Optimal Stopping Point for CI Tests#

One of the machine learning explorations within the OpenShift CI Analysis project is predicting optimal stopping point for CI tests based on their test duration (runtimes) (see this issue for more details). In a previous notebook we showed how to access the TestGrid data, and then performed initial data analysis as well as feature engineering on it.

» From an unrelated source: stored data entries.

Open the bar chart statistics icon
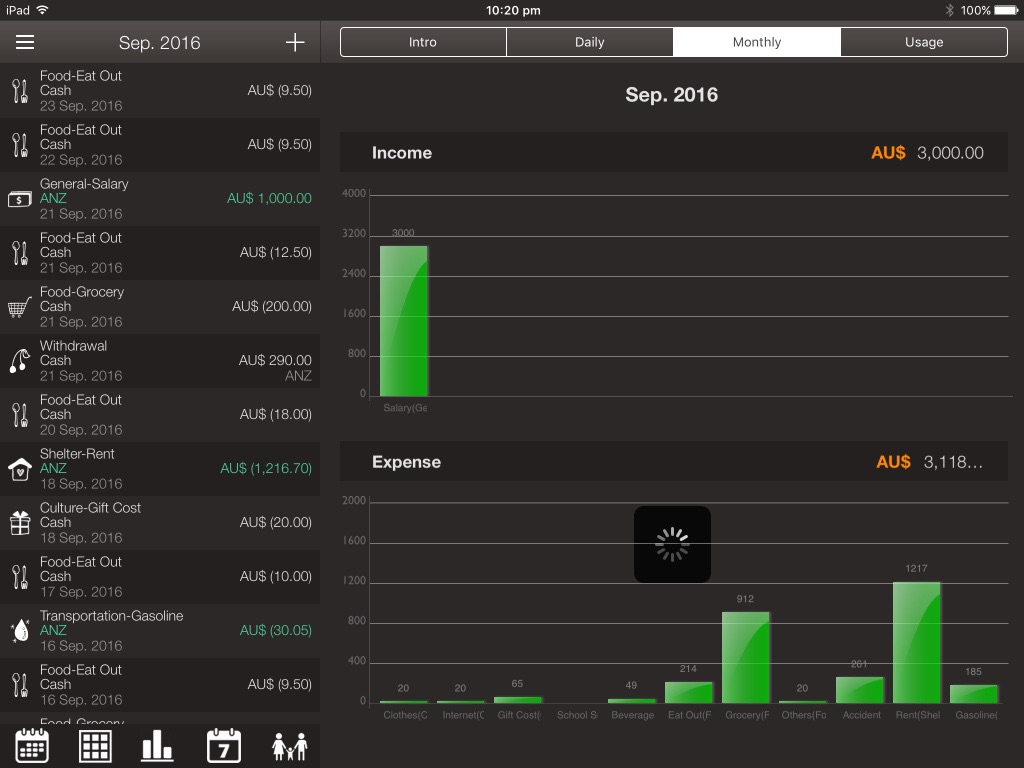The image size is (1024, 768). coord(157,746)
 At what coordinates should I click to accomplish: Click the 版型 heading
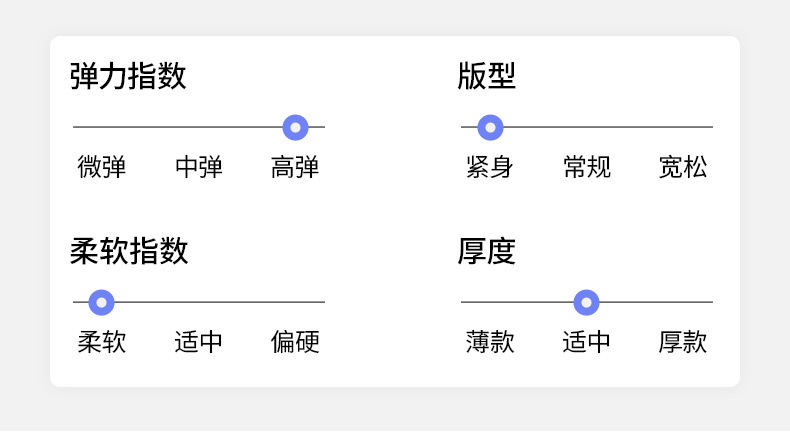[x=487, y=76]
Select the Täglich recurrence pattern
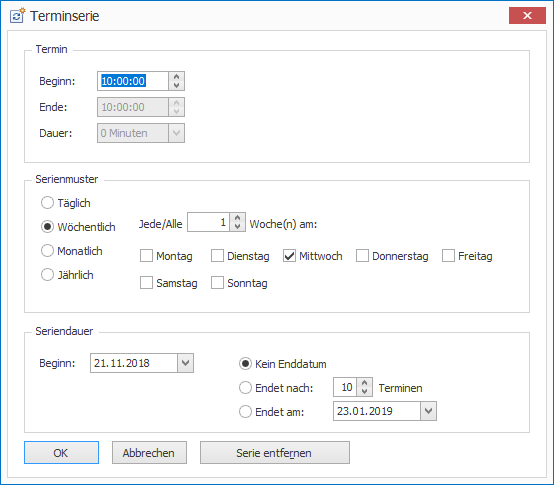 (47, 203)
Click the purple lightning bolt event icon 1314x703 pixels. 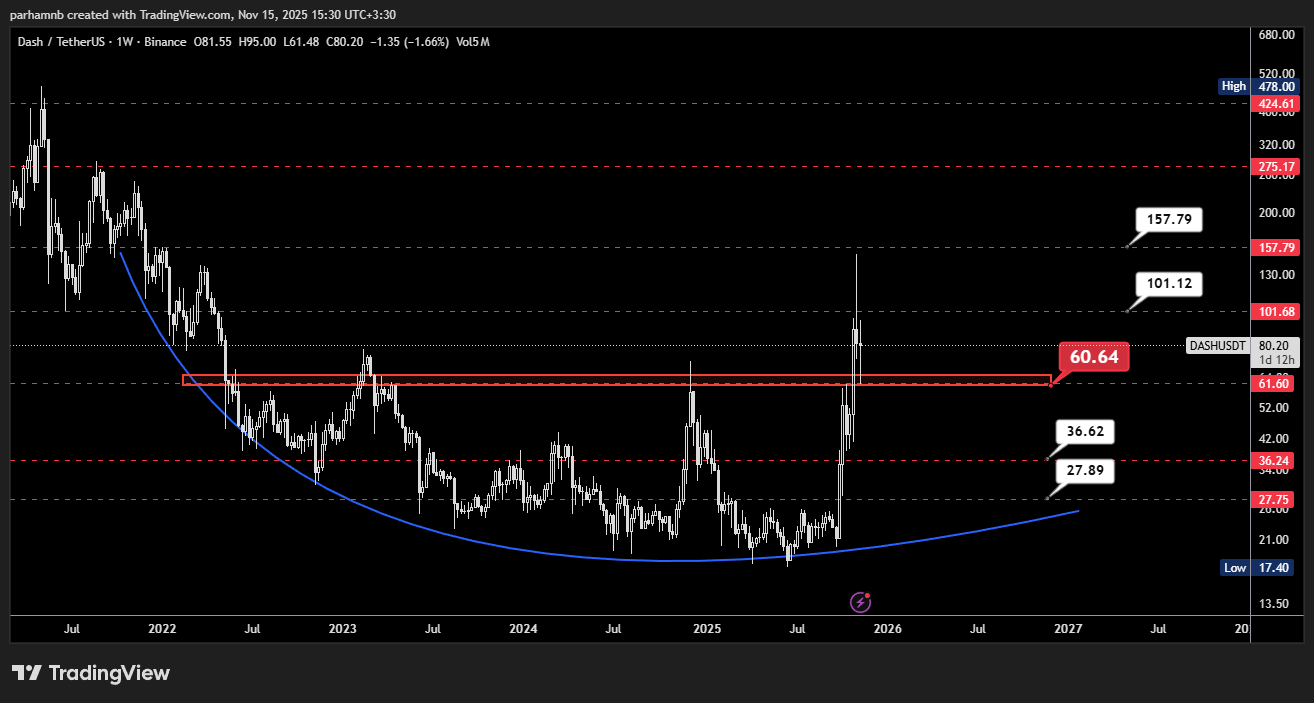860,602
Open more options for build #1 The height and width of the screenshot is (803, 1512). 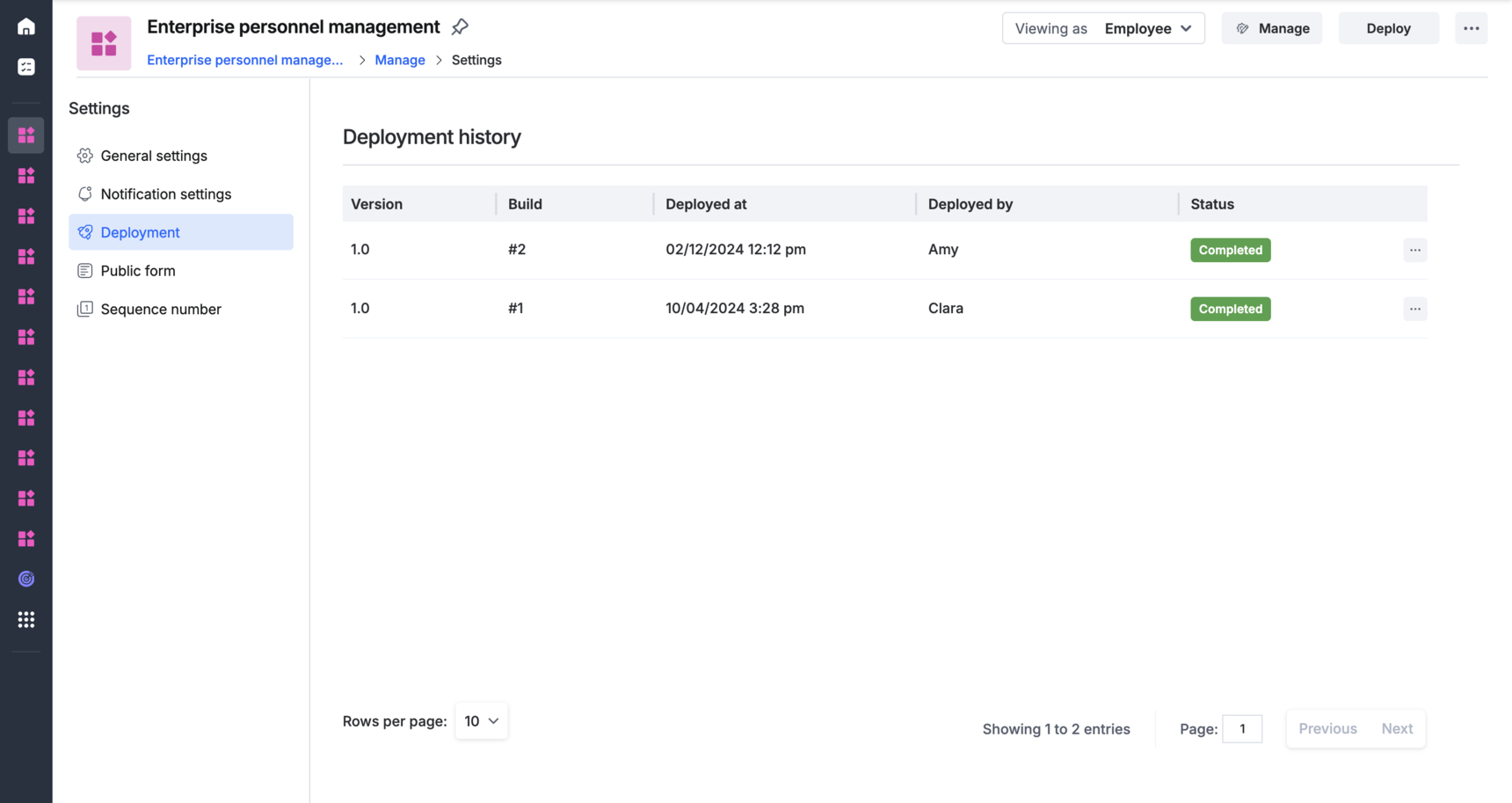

Furthermore, we also calculated the optimal stopping point by identifying the distribution of the test_duration values for different CI tests and comparing the distributions of passing/failing tests.

In this notebook, we will detect the optimal stopping point for different CI tests taken as inputs.

## Import libraries
import os
import gzip
import json
import datetime
import itertools
import scipy  # noqa F401
from scipy.stats import (  # noqa F401
    invgauss,
    lognorm,
    pearson3,
    weibull_min,
    triang,
    beta,
    norm,
    weibull_max,
    uniform,
    gamma,
    expon,
)

from ipynb.fs.defs.osp_helper_functions import (
    CephCommunication,
    fit_distribution,
    standardize,
    filter_test_type,
    fetch_all_tests,
    best_distribution,
    optimal_stopping_point,
)
import warnings

warnings.filterwarnings("ignore")

Ceph#

Connection to Ceph for importing the TestGrid data

## Specify variables
METRIC_NAME = "time_to_fail"

# Specify the path for input grid data
INPUT_DATA_PATH = "../../data/raw/testgrid_258.json.gz"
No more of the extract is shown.